WRITTEN EXERCISE:
Copy the lines from the one containing "This screenshot has height=594, width=480." through the one containing "Looking at the", inclusive, switching "chevron arrow" to "dropdown arrow" and keeping everything else the same. Leave the pictures out of your answer.

++++ TASK MATERIAL

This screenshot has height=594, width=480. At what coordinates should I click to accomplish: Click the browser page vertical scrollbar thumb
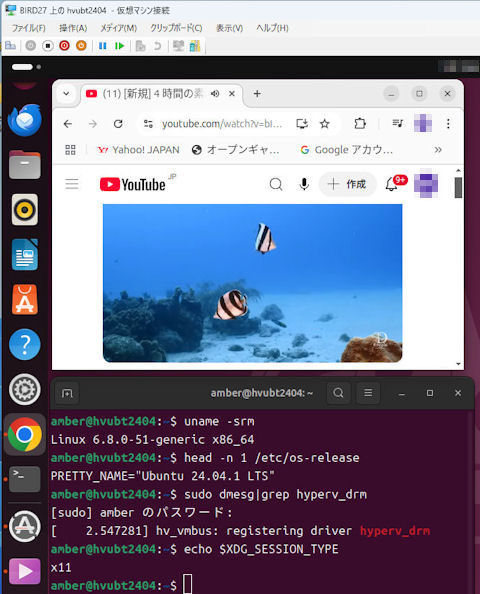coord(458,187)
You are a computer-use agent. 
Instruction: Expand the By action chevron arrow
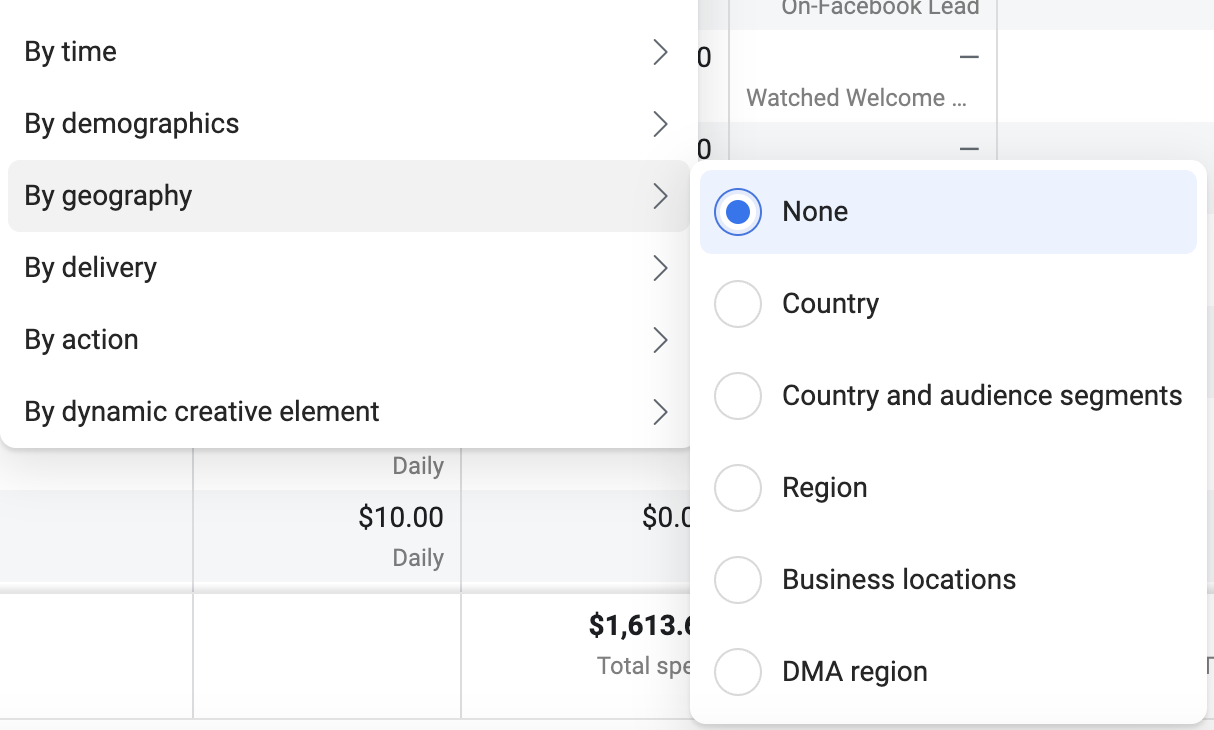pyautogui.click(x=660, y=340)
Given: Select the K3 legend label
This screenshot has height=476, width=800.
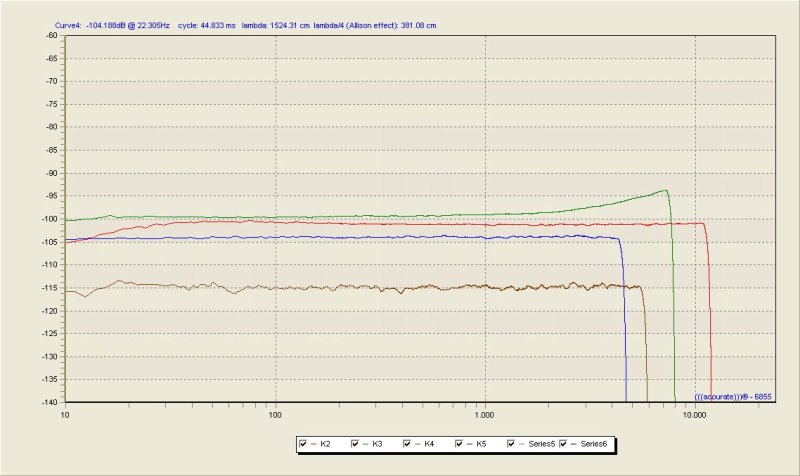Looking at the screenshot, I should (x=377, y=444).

++++++++
++++ TASK MATERIAL

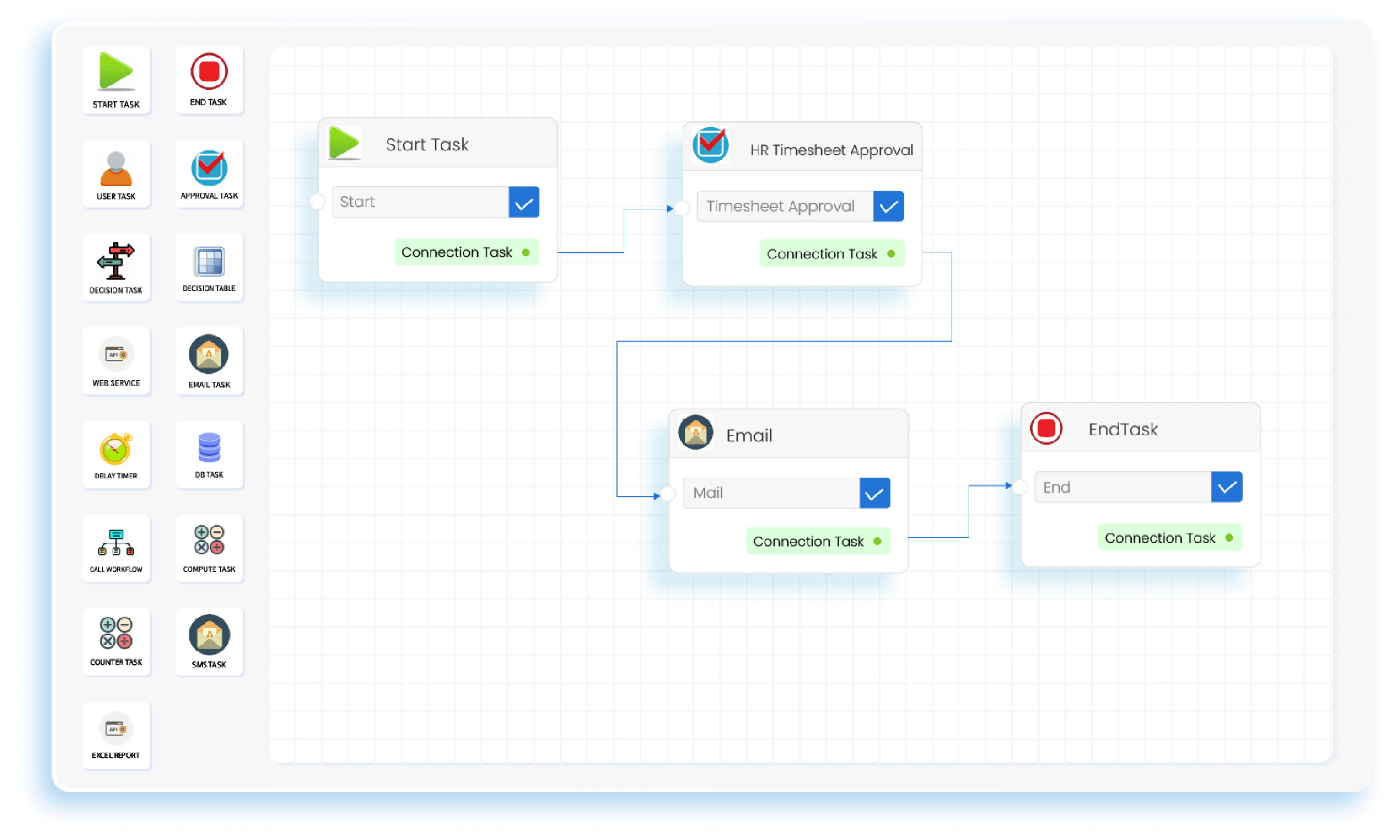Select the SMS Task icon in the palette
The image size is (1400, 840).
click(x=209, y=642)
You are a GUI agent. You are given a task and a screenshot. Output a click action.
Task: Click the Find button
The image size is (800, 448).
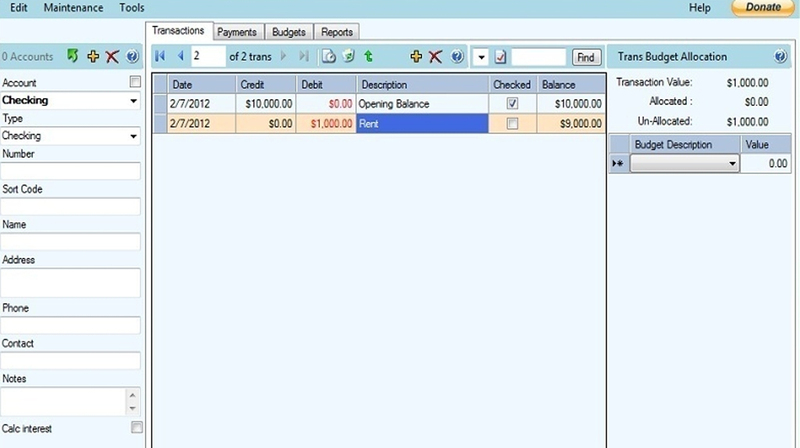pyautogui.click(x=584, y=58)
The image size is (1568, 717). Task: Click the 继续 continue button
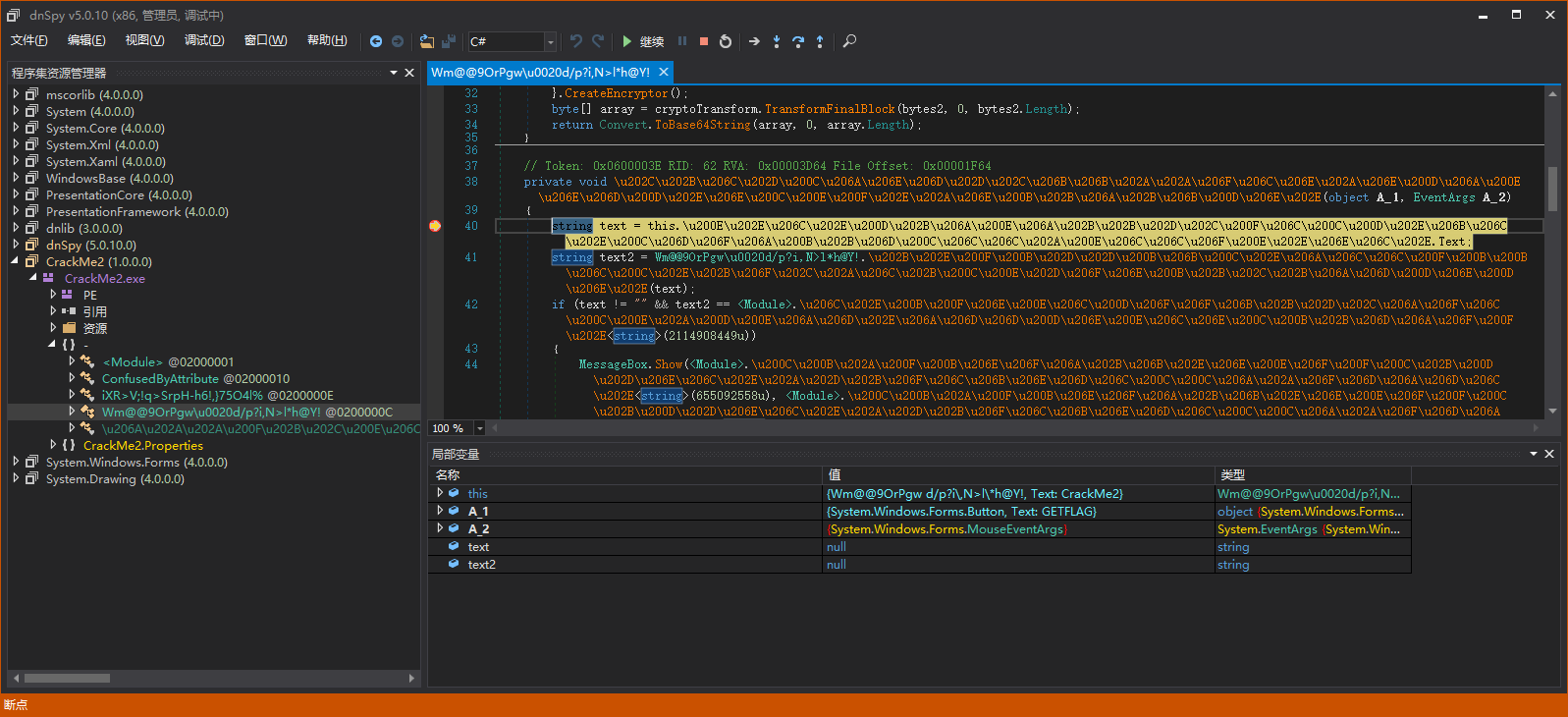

++++++++

FINISHED EXERCISE:
This screenshot has height=594, width=480. At what coordinates should I click to accomplish: Click the browser page vertical scrollbar thumb
coord(458,187)
You are a computer-use agent. 
Instruction: Expand the By action dropdown arrow
pyautogui.click(x=660, y=340)
Given: Select the K3 legend label
This screenshot has height=476, width=800.
Looking at the screenshot, I should (x=377, y=444).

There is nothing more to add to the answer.